Just the same way there are no rules for good storytelling (other than "tell a good story"), there's no right or wrong way to get an idea for a story. You might start out with a character or a cool scene, and build a whole story and concept around that. You could start with a world, and dream up the whole history of that world, before you figure out when/how your story starts and what the notion is. Or whatever.
But oftentimes, a great science fiction story does start with a high-concept idea — like, say, the first ever generation ship is halfway to another planet when we discover that the drugs we gave the colonists to protect against cosmic radiation are causing mutations, and maybe whatever arrives at the new planet won't be exactly human any more. (Apologies if that doesn't sound like a cool idea, I just came up with that on the fly.)
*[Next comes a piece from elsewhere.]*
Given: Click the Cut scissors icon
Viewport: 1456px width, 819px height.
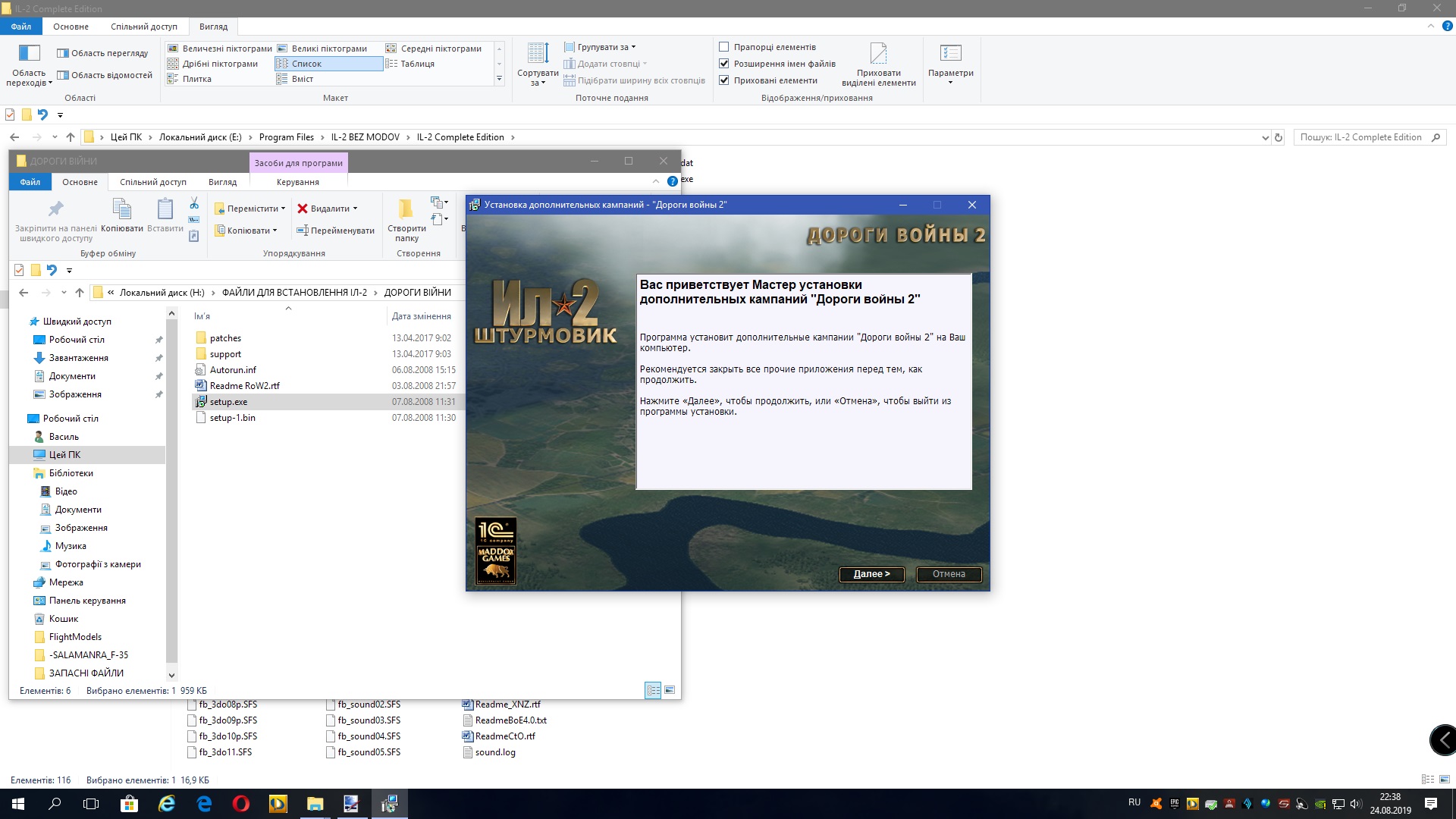Looking at the screenshot, I should 194,203.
No matter how fascinating and inventive your basic story idea might be, it's still not a story. There's a term among science fiction writers and editors for a story that just lays out a cool idea and then ends: a H.A.I.T.E. story, which stands for "Here's An Idea. The End." At the very least, you want to have some progression in there, a beginning, middle and end, and maybe a few surprises along the way. And there need to be some people in there, to cope with the situations you've set up.
But you don't just want to do the very least — you want to create an awesome story, that will stick in people's minds after they're done reading it. And for that, you need to engage people's hearts as well as their minds. You need more than just a fleshed-out plot to go with your concept, you need some emotional hooks. Joy and pain, man. Like sunshine and rain.